Collected data:
══════
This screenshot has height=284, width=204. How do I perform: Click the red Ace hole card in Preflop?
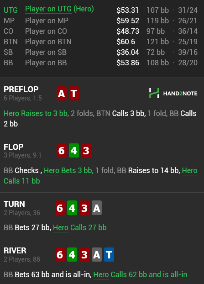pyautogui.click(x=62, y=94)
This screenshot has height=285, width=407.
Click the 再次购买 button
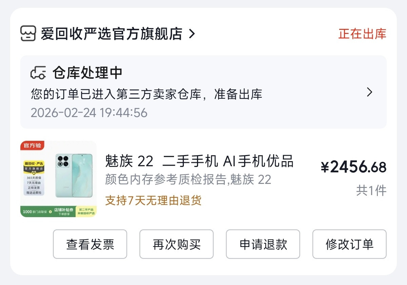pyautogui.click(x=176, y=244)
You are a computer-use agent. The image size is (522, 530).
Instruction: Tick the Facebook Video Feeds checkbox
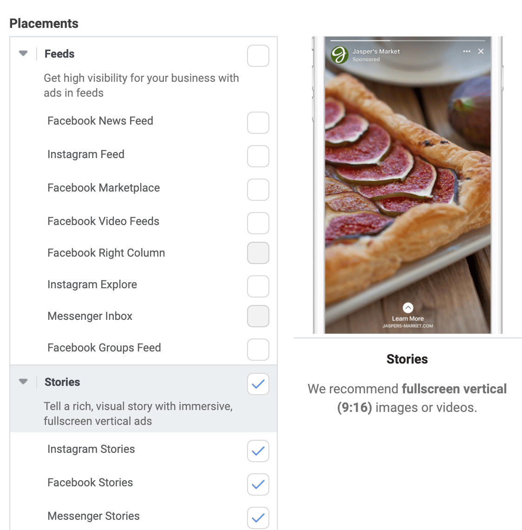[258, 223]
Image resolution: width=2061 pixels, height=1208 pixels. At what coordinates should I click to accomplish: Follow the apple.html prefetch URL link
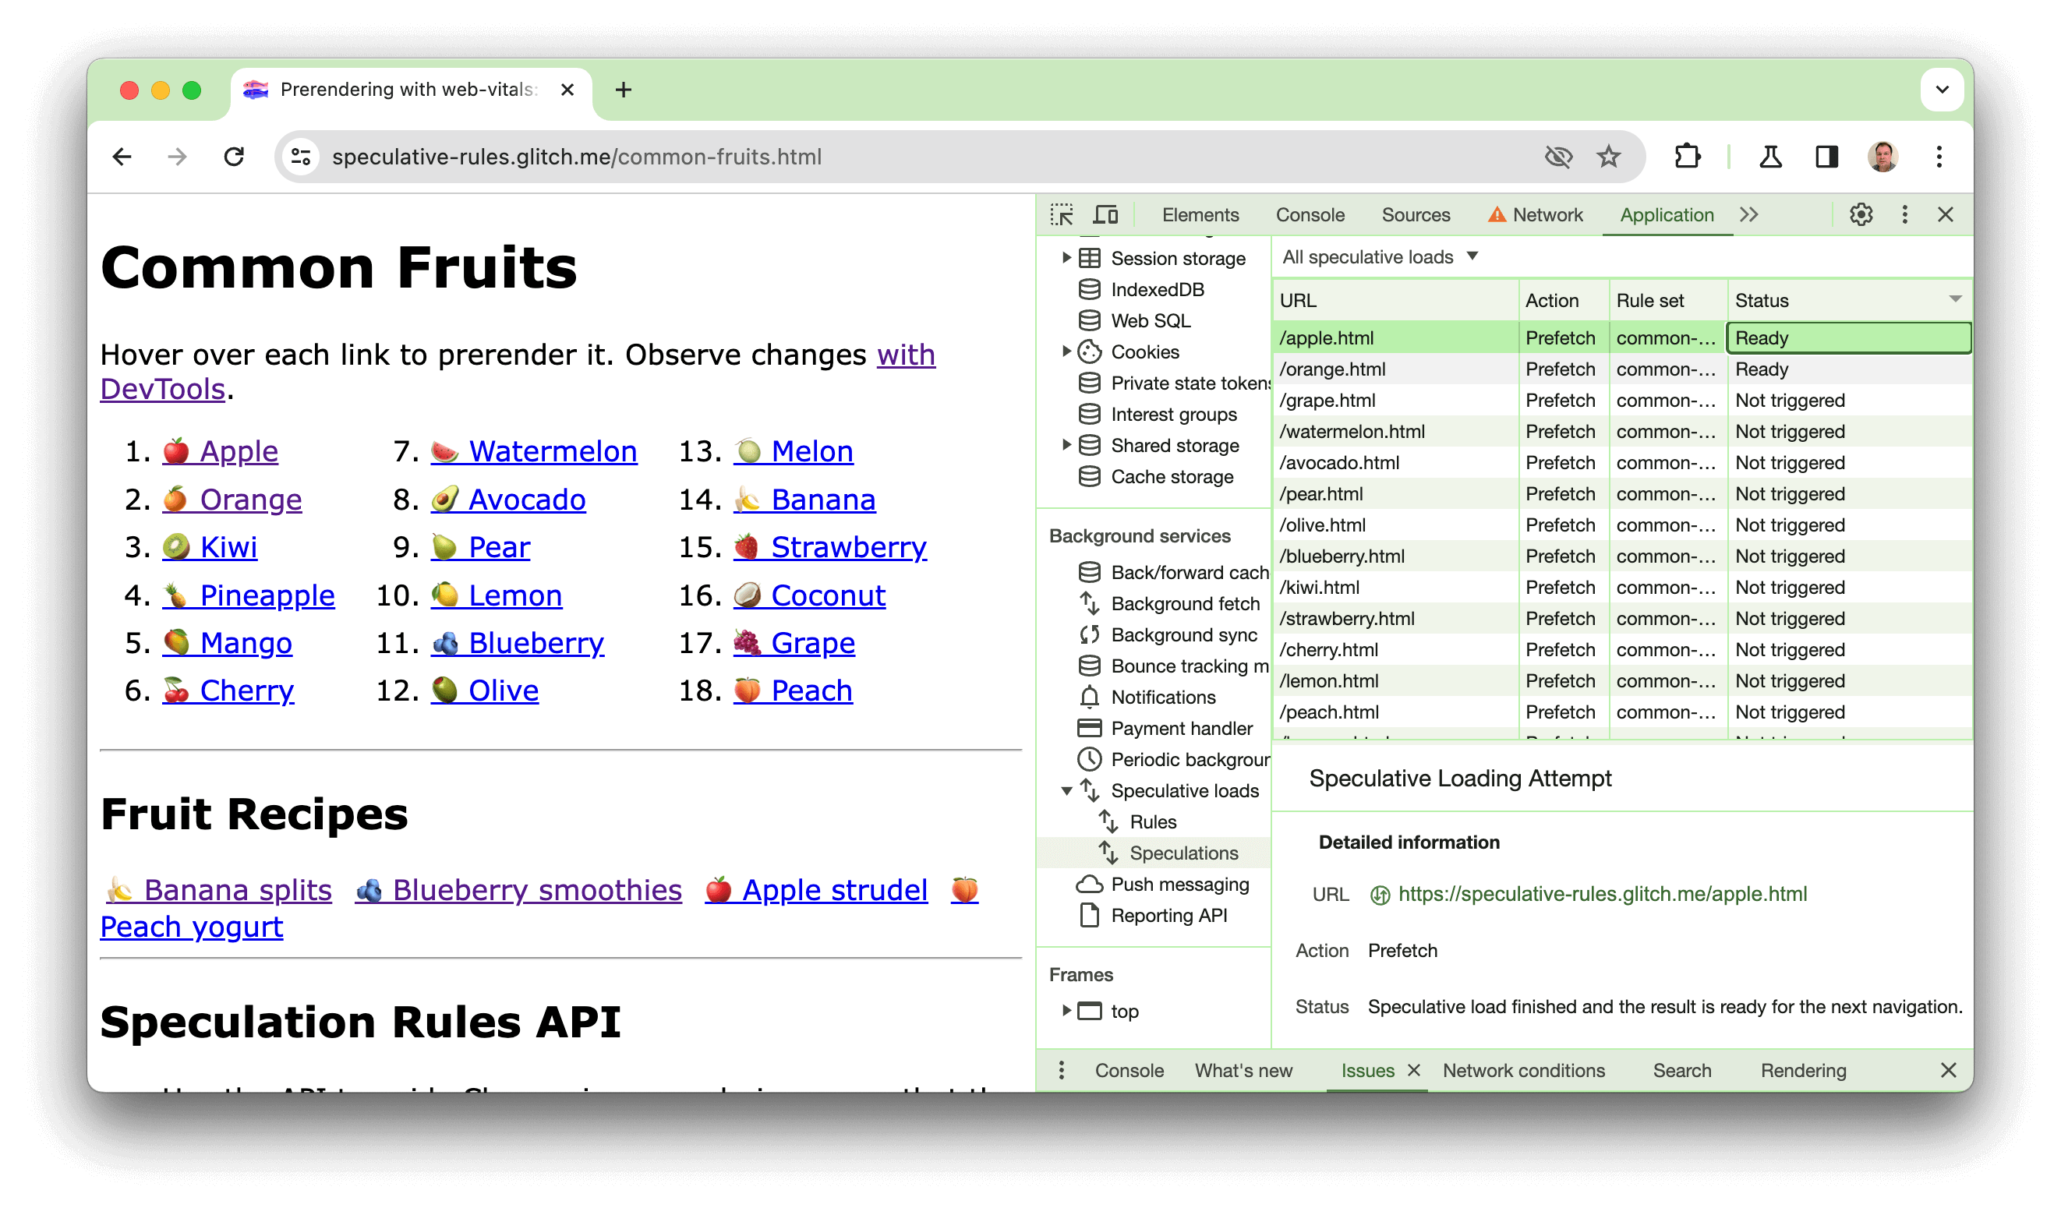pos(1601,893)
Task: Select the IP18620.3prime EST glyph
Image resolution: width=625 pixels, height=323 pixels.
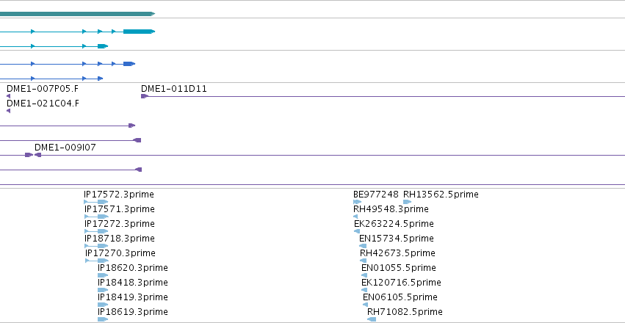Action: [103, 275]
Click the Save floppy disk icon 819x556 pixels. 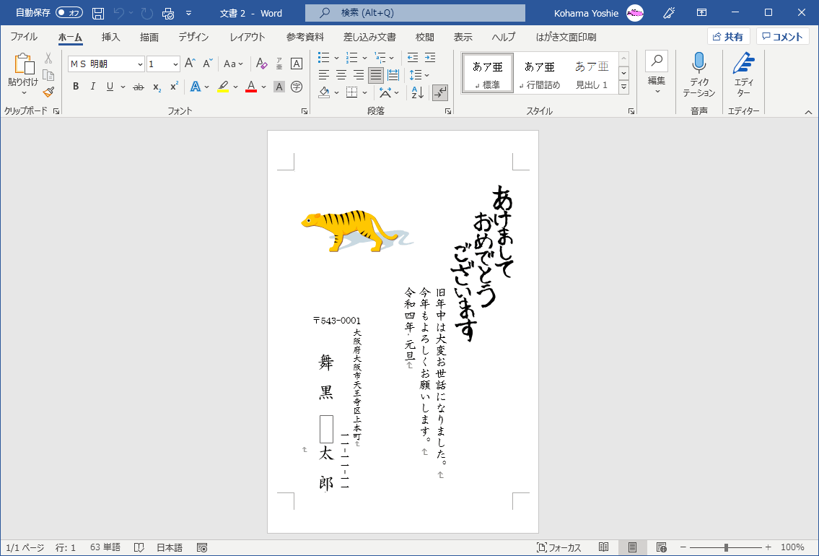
══════
## About this task
Exactly the lines from the one holding "Image resolution: width=2061" to the last line of the records above should be duplicated, with no pictures among them.

## Task result
Image resolution: width=2061 pixels, height=1208 pixels. At what coordinates should I click to accomplish: Follow the apple.html prefetch URL link
pos(1601,893)
Task: Select the IP18620.3prime EST glyph
Image resolution: width=625 pixels, height=323 pixels.
Action: [103, 275]
Click the Save floppy disk icon 819x556 pixels. 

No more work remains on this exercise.